I will present two projects from my laboratory, whose aim is to create biochemical technologies to improve global health and environmental quality.
First, I will discuss a series of chemical biology and biophysical advances we have made toward understanding and improving CRISPR- and recombinase-based molecular detection for infectious disease monitoring. First, we discover that recombinase-based DNA amplification could be governed by liquid-liquid phase separation, where the condensate formation enhances the nucleic acid amplification process. Through volumetric and high-resolution imaging, we identify the recombinase component of the reaction as the key regulator orchestrating distinct core-shell arrangements of proteins within multiphase condensates, creating ideal microenvironments for amplification. Second, we use protein engineering techniques including unnatural amino acid incorporation with genetic code expansion to dissect the principles behind the multiphasic organization of recombinase-anchored condensates. This further leads to identification of recombinase mutants with distinct phase separation propensities and improved reaction efficiency. Third, such improved recombinase-based amplification is coupled to CRISPR-based detection and applied by our team to clinical and environmental detection of neglected fatal tropical disease pathogens, whose monitoring and diagnosis are challenging yet critically important for timely treatment.
I will then discuss our discovery of MG8, a mesophilic polyethylene terephthalate (PET) hydrolase from the human saliva metagenome.
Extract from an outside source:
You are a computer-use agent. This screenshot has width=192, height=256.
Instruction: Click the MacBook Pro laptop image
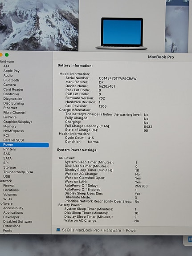[122, 34]

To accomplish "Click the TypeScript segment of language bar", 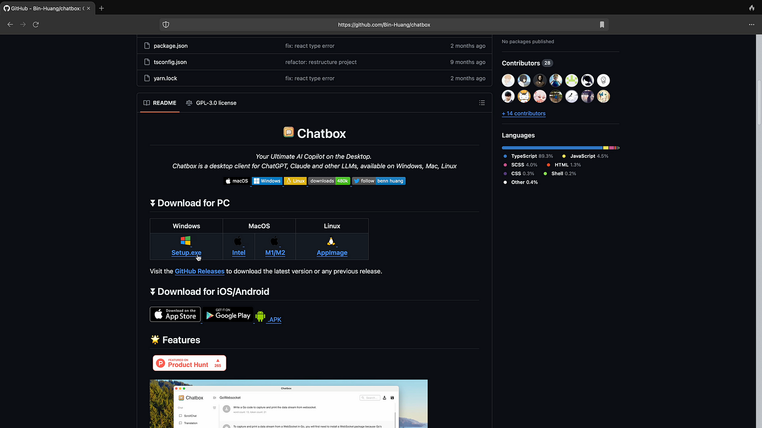I will tap(551, 148).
MG8 has robust PET plastic degradation activities under different salinity and temperature conditions, outperforming several naturally occuring and engineered hydrolases in degrading PET. To expand functionalities of MG8, we employ a mechanism-based trap via genetic encoding of 2,3-deaminopropionic acid (DAP) to replace the catalytic serine residue of MG8, thereby converting a PET-degrading enzyme into a covalent binder of PET. We show that MG8(DAP) can be used to attach protein cargos to PET as well as other polyester plastics and can serve as a modular platform for bio-functionalization of PET and polyesters. Analyses of the crystal structure of MG8 reveal features which allow the enzyme to function well at mesophilic temperatures and identify hotspots for further enzyme engineering using a high-throughput mass spectrometry approach. An engineered MG8 (eMG8) is coupled to cell-based upcycling, where PET degradation products are biochemically converted into new chemicals through engineered metabolic pathways.